4. Charles H. Sternberg (born 1850-died 1943), worked directly for E.D. Cope and also collected for the Geological Survey of Canada. He had a life-long career as fossil hunter. he helped pioneer the Canadian boom in dinosaur discovery and excavation from 1912-1917.
5. Henry Fairfield Osborn (born 1857-died 1935), worked at the American museum of Natural History, New York City, New York. He was the first curator of vertebrate paleontology and longtime president at the American Museum. He exhibited far-reaching influence on paleontology between 1890 and 1930 through his promotional and organizational skills at the museum.

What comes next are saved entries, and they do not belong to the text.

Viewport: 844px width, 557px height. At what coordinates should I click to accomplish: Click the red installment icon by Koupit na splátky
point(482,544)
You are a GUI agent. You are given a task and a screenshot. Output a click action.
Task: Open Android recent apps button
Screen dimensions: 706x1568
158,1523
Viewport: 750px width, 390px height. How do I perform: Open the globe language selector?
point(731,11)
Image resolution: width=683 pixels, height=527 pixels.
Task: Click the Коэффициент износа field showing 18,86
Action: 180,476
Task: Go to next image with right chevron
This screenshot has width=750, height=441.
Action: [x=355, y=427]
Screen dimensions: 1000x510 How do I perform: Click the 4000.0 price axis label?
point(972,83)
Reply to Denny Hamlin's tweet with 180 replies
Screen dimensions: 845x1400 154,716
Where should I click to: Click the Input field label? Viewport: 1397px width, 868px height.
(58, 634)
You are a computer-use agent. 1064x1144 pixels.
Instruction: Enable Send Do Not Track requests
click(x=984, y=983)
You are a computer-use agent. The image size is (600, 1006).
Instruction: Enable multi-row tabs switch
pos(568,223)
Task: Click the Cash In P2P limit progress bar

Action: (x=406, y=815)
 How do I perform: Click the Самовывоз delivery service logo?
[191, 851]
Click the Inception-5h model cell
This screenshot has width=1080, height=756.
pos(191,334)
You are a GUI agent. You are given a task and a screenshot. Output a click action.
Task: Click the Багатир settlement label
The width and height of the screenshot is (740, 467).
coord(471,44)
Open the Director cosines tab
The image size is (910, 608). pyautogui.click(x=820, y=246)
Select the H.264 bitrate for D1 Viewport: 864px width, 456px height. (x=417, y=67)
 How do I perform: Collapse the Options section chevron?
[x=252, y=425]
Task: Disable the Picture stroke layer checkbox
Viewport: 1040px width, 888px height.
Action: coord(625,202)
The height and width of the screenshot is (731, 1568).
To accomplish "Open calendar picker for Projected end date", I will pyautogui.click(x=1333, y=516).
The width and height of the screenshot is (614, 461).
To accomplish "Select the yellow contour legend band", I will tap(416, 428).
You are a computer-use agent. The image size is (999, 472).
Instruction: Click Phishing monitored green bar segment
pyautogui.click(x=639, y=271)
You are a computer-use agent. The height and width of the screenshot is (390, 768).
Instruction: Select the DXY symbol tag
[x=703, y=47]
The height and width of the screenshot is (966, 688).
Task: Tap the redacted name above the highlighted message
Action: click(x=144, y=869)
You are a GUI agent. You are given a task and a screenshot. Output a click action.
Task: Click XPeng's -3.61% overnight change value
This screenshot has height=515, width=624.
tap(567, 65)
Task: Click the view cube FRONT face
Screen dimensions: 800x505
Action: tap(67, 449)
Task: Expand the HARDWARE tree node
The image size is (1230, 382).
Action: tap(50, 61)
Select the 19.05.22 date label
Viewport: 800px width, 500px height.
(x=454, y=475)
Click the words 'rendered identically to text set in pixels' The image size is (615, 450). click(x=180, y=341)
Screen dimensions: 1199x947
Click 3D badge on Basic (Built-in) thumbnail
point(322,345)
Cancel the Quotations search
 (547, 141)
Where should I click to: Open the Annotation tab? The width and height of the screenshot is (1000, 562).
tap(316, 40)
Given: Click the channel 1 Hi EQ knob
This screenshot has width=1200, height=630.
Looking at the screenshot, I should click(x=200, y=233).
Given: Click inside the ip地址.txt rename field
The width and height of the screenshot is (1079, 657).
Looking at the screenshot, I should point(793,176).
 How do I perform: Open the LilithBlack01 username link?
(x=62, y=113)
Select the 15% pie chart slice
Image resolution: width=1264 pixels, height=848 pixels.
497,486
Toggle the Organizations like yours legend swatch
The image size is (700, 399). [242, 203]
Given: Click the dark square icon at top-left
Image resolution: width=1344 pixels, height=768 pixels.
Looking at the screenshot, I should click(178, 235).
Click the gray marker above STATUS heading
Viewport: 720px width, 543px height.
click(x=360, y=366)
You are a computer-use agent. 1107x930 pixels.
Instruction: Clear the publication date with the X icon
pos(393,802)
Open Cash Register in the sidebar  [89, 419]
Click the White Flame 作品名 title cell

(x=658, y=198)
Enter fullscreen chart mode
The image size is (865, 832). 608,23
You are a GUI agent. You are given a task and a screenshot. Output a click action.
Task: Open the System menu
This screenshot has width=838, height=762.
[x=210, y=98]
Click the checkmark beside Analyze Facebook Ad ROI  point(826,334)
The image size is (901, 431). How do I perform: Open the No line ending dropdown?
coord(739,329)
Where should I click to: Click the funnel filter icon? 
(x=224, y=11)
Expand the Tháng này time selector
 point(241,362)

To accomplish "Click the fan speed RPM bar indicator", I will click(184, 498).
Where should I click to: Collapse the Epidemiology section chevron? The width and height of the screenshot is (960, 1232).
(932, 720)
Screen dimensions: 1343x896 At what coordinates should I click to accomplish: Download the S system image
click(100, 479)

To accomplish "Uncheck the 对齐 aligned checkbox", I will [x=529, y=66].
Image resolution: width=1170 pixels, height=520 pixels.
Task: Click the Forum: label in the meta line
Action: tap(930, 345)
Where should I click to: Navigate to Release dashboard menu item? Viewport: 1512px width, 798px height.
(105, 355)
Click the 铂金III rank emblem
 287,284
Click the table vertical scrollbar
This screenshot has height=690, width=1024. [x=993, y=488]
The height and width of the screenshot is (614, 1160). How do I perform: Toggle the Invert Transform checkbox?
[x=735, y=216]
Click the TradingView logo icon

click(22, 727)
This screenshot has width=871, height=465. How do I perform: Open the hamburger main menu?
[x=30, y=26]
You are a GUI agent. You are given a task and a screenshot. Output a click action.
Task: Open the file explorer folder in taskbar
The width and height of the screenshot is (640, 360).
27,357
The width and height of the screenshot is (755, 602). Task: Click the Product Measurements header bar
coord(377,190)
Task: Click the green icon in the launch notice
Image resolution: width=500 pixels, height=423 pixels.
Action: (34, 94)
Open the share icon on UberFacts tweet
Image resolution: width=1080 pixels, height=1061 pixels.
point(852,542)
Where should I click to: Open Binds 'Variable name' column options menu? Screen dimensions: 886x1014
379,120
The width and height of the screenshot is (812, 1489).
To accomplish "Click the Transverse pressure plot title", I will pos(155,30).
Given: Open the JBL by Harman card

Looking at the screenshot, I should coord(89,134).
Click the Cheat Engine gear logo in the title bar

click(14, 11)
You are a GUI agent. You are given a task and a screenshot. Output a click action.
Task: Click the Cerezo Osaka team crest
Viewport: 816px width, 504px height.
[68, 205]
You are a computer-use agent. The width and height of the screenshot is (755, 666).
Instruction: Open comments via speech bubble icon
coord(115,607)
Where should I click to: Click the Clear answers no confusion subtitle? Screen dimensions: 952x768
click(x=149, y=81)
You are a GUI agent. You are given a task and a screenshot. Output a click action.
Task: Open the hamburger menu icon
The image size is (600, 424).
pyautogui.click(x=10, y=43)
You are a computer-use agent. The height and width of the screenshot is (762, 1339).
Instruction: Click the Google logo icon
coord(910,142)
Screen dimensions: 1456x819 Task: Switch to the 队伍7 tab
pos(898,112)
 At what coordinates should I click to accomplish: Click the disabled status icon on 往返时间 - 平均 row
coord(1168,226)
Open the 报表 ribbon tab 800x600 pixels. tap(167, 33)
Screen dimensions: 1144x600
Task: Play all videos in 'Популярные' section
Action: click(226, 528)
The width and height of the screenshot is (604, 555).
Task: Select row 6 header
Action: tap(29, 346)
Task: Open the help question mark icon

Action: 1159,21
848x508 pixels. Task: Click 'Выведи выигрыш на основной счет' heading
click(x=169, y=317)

6. Earl Douglass (born 1862-died 1931), worked for the Carnegie Museum of Natural History in Pittsburgh, Pennsylvania. He was best known for his 1908 discovery and subsequent excavation of the dinosaur-bone quarry now known as Dinosaur National Monument in northeastern Utah. He sent about twenty mountable dinosaur skeletons that were gleaned fro the rock he sent to the museum including Camarasaurus, Allosaurus, and Stegosaurus.
7. Lawrence Lambe (born 1863-died 1919), worked for the Geological Survey of Canada. He brought the dinosaur-bearing sedimentary deposits along the Red Deer river in Alberta, Canada, to the attention of paleontologist elsewhere in the world. He named several genera of horn-faced dinosaurs including Centrosaurus in 1904, Styracosaurus in 1913< and Chasmosaurus in 1914. The Duck-Billed Lambesaurus was named in honor of Lambe in 1923 by W.A. Parks.
8. Richard S. Lull (born 1867-died 1957), worked for Peabody museum at Yale University, New Haven, Connecticut. he studied dinosaur bones and tracks of the Connecticut Valley. He also wrote technical articles about dinosaurs found in other locations of North America such as Triceratops, Stegosaurus, Barosaurus, and Camarasaurus.
9. Barnum Brown (born 1873-died 1963), worked for the American Museum of Natural History, New York City, New York. He was described as always being exquisitely dressed and perfectly proper whether he was in the office, the lab, or the field. He discovered Triceratops in 1902 and Tyrannosaurus in 1908. He was the museum’s premier fossil hunter for over 60 years. He was known to museum insiders as “Mr Bones”. He discovered in 1912 at Red Deer River in Alberta, Canada, a dinosaur which he named Ancchiceratops in 1914.
10. Charles W. Gilmore (born 1874-died 1945), worked for the United States National Museum (Smithsonian Institution), Washington, D.C.. During his career, Gilmore named numerous dinosaurs including Alamosaurus, Brachyceratops and Thescelosaurus.
11. Edwin H. Colbert (born 1905-died 2001), worked for the American Museum of Natural History, New York City, New York and the Museum of Northern Arizona in Flagstaff. He is known for his 1947 discovery of a large assemblage of Coelophysis dinosaurs at Ghost Ranch in New Mexico. In 1989, after 42 years of research he finally published his 160 page monograph on Coelophysis.
None of these paleontologists believed that a worldwide flood in Genesis 6-8 was the cause for for the demise of the dinosaurs.But if it was not for them and their diligence in finding these fossils, we today would not have the opportunity in seeing these fossil specimens in the museums today.